- **Exercise requirements**
Write out all of the lines below word for word, changing nothing.

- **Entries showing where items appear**
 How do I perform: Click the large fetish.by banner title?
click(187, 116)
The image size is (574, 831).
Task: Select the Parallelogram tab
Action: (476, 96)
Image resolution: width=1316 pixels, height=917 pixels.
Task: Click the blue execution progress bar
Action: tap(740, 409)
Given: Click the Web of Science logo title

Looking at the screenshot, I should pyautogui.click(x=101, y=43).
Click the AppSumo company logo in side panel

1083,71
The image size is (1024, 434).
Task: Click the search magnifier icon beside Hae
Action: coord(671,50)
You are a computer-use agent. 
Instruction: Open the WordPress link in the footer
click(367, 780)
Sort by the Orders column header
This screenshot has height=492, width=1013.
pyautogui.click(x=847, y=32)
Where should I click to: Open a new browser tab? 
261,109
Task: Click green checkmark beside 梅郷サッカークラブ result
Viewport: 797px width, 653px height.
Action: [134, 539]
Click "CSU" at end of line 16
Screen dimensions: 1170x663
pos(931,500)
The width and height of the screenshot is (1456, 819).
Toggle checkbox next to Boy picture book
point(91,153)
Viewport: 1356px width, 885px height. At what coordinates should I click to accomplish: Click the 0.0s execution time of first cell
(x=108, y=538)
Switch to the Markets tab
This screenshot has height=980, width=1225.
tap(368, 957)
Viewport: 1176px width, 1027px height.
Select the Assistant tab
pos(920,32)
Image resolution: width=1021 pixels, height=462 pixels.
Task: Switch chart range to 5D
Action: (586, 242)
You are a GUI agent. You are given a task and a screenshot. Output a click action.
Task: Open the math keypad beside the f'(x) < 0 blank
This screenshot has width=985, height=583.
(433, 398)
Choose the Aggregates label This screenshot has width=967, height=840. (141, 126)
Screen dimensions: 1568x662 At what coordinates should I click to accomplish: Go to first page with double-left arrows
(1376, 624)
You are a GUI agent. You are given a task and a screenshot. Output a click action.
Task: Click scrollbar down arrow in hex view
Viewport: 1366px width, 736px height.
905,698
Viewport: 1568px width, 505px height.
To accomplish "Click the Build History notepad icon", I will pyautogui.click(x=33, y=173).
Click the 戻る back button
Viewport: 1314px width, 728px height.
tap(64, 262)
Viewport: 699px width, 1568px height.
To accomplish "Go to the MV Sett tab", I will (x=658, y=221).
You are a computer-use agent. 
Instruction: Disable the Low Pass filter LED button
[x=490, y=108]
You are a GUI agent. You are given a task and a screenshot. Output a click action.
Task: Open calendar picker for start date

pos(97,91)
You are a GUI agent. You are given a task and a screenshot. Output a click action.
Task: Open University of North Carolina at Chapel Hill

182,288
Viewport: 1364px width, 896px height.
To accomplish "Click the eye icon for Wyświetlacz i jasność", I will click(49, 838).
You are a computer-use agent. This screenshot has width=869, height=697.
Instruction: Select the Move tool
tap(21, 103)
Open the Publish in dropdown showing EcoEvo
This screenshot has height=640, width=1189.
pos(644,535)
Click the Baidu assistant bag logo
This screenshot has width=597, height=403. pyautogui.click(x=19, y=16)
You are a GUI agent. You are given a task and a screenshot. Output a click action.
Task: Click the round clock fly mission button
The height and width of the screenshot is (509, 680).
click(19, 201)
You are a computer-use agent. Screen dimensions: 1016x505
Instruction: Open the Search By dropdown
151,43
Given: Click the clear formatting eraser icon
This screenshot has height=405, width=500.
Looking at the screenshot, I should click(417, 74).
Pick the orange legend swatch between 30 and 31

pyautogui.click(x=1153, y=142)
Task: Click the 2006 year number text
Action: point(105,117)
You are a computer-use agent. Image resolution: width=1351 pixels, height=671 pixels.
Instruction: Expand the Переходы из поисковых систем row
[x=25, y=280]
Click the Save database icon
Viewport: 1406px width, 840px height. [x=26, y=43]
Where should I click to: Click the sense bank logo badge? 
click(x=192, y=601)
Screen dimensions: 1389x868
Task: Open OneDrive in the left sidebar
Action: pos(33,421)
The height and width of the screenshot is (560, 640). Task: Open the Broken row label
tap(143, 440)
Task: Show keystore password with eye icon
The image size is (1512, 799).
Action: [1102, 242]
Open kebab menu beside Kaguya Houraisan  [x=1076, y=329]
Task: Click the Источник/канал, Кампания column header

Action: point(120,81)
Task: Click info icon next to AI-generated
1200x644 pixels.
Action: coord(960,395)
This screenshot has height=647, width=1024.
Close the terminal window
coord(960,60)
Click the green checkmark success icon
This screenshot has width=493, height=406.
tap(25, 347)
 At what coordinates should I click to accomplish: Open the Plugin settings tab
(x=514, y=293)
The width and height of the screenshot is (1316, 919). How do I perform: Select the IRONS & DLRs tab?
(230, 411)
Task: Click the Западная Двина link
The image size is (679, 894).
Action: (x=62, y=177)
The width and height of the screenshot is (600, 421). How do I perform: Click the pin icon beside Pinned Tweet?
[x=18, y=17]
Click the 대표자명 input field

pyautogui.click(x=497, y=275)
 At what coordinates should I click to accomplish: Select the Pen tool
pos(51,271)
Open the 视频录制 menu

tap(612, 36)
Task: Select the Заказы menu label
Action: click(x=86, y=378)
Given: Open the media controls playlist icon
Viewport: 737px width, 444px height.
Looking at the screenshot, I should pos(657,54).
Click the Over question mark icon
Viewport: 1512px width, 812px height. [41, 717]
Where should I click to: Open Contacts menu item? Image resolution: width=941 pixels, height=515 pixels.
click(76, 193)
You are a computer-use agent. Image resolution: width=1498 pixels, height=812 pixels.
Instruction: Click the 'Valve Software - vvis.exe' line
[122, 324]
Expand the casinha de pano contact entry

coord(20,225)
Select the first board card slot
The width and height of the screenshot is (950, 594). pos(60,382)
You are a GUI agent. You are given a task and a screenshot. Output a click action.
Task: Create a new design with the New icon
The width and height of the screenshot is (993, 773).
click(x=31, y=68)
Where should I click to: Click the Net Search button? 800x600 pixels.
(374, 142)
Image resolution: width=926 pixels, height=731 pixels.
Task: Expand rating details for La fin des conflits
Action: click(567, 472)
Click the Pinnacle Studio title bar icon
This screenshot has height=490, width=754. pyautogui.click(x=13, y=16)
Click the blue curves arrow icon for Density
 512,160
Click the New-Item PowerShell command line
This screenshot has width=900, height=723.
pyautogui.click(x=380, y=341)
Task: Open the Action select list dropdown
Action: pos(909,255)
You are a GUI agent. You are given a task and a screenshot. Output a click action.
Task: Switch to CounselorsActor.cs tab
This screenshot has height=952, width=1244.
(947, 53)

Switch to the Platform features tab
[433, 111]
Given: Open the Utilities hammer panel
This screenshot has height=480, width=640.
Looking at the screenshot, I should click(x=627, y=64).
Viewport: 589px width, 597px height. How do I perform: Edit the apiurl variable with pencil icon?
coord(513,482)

- **Exercise solution**
 How do I perform: Click the large fetish.by banner title?
click(187, 116)
The image size is (574, 831).
Task: Select the Parallelogram tab
Action: (476, 96)
Image resolution: width=1316 pixels, height=917 pixels.
Task: Click the blue execution progress bar
Action: tap(740, 409)
Given: Click the Web of Science logo title

Looking at the screenshot, I should pyautogui.click(x=101, y=43).
Click the AppSumo company logo in side panel

1083,71
The image size is (1024, 434).
Task: Click the search magnifier icon beside Hae
Action: coord(671,50)
You are a computer-use agent. 
Instruction: Open the WordPress link in the footer
click(367, 780)
Sort by the Orders column header
This screenshot has height=492, width=1013.
pyautogui.click(x=847, y=32)
Where should I click to: Open a new browser tab? 
261,109
Task: Click green checkmark beside 梅郷サッカークラブ result
Viewport: 797px width, 653px height.
Action: [134, 539]
Click "CSU" at end of line 16
Screen dimensions: 1170x663
pos(931,500)
The width and height of the screenshot is (1456, 819).
Toggle checkbox next to Boy picture book
point(91,153)
Viewport: 1356px width, 885px height. At what coordinates should I click to accomplish: Click the 0.0s execution time of first cell
(x=108, y=538)
Switch to the Markets tab
This screenshot has height=980, width=1225.
tap(368, 957)
Viewport: 1176px width, 1027px height.
Select the Assistant tab
pos(920,32)
Image resolution: width=1021 pixels, height=462 pixels.
Task: Switch chart range to 5D
Action: (586, 242)
You are a GUI agent. You are given a task and a screenshot. Output a click action.
Task: Open the math keypad beside the f'(x) < 0 blank
This screenshot has width=985, height=583.
(433, 398)
Choose the Aggregates label This screenshot has width=967, height=840. (141, 126)
Screen dimensions: 1568x662 At what coordinates should I click to accomplish: Go to first page with double-left arrows
(1376, 624)
You are a GUI agent. You are given a task and a screenshot. Output a click action.
Task: Click scrollbar down arrow in hex view
Viewport: 1366px width, 736px height.
905,698
Viewport: 1568px width, 505px height.
To accomplish "Click the Build History notepad icon", I will pyautogui.click(x=33, y=173).
Click the 戻る back button
Viewport: 1314px width, 728px height.
tap(64, 262)
Viewport: 699px width, 1568px height.
To accomplish "Go to the MV Sett tab", I will (x=658, y=221).
You are a computer-use agent. 
Instruction: Disable the Low Pass filter LED button
[x=490, y=108]
You are a GUI agent. You are given a task and a screenshot. Output a click action.
Task: Open calendar picker for start date

pos(97,91)
You are a GUI agent. You are given a task and a screenshot. Output a click action.
Task: Open University of North Carolina at Chapel Hill

182,288
Viewport: 1364px width, 896px height.
To accomplish "Click the eye icon for Wyświetlacz i jasność", I will click(49, 838).
You are a computer-use agent. This screenshot has width=869, height=697.
Instruction: Select the Move tool
tap(21, 103)
Open the Publish in dropdown showing EcoEvo
This screenshot has height=640, width=1189.
pos(644,535)
Click the Baidu assistant bag logo
This screenshot has width=597, height=403. pyautogui.click(x=19, y=16)
You are a GUI agent. You are given a task and a screenshot. Output a click action.
Task: Click the round clock fly mission button
The height and width of the screenshot is (509, 680).
click(19, 201)
You are a computer-use agent. Screen dimensions: 1016x505
Instruction: Open the Search By dropdown
151,43
Given: Click the clear formatting eraser icon
This screenshot has height=405, width=500.
Looking at the screenshot, I should click(417, 74).
Pick the orange legend swatch between 30 and 31

pyautogui.click(x=1153, y=142)
Task: Click the 2006 year number text
Action: point(105,117)
You are a computer-use agent. Image resolution: width=1351 pixels, height=671 pixels.
Instruction: Expand the Переходы из поисковых систем row
[x=25, y=280]
Click the Save database icon
Viewport: 1406px width, 840px height. [x=26, y=43]
Where should I click to: Click the sense bank logo badge? 
click(x=192, y=601)
Screen dimensions: 1389x868
Task: Open OneDrive in the left sidebar
Action: pos(33,421)
The height and width of the screenshot is (560, 640). Task: Open the Broken row label
tap(143, 440)
Task: Show keystore password with eye icon
The image size is (1512, 799).
Action: [1102, 242]
Open kebab menu beside Kaguya Houraisan  [x=1076, y=329]
Task: Click the Источник/канал, Кампания column header

Action: point(120,81)
Task: Click info icon next to AI-generated
1200x644 pixels.
Action: coord(960,395)
This screenshot has height=647, width=1024.
Close the terminal window
coord(960,60)
Click the green checkmark success icon
This screenshot has width=493, height=406.
tap(25, 347)
 At what coordinates should I click to accomplish: Open the Plugin settings tab
(x=514, y=293)
The width and height of the screenshot is (1316, 919). How do I perform: Select the IRONS & DLRs tab?
(230, 411)
Task: Click the Западная Двина link
The image size is (679, 894).
Action: (x=62, y=177)
The width and height of the screenshot is (600, 421). How do I perform: Click the pin icon beside Pinned Tweet?
[x=18, y=17]
Click the 대표자명 input field

pyautogui.click(x=497, y=275)
 At what coordinates should I click to accomplish: Select the Pen tool
pos(51,271)
Open the 视频录制 menu

tap(612, 36)
Task: Select the Заказы menu label
Action: click(x=86, y=378)
Given: Open the media controls playlist icon
Viewport: 737px width, 444px height.
Looking at the screenshot, I should pos(657,54).
Click the Over question mark icon
Viewport: 1512px width, 812px height. [41, 717]
Where should I click to: Open Contacts menu item? Image resolution: width=941 pixels, height=515 pixels.
click(76, 193)
You are a computer-use agent. Image resolution: width=1498 pixels, height=812 pixels.
Instruction: Click the 'Valve Software - vvis.exe' line
[122, 324]
Expand the casinha de pano contact entry

coord(20,225)
Select the first board card slot
The width and height of the screenshot is (950, 594). pos(60,382)
You are a GUI agent. You are given a task and a screenshot. Output a click action.
Task: Create a new design with the New icon
The width and height of the screenshot is (993, 773).
click(x=31, y=68)
Where should I click to: Click the Net Search button? 800x600 pixels.
(374, 142)
Image resolution: width=926 pixels, height=731 pixels.
Task: Expand rating details for La fin des conflits
Action: click(567, 472)
Click the Pinnacle Studio title bar icon
This screenshot has height=490, width=754. pyautogui.click(x=13, y=16)
Click the blue curves arrow icon for Density
 512,160
Click the New-Item PowerShell command line
This screenshot has width=900, height=723.
pyautogui.click(x=380, y=341)
Task: Open the Action select list dropdown
Action: pos(909,255)
You are a GUI agent. You are given a task and a screenshot. Output a click action.
Task: Switch to CounselorsActor.cs tab
This screenshot has height=952, width=1244.
(947, 53)

Switch to the Platform features tab
[433, 111]
Given: Open the Utilities hammer panel
This screenshot has height=480, width=640.
Looking at the screenshot, I should click(x=627, y=64).
Viewport: 589px width, 597px height. How do I perform: Edit the apiurl variable with pencil icon?
coord(513,482)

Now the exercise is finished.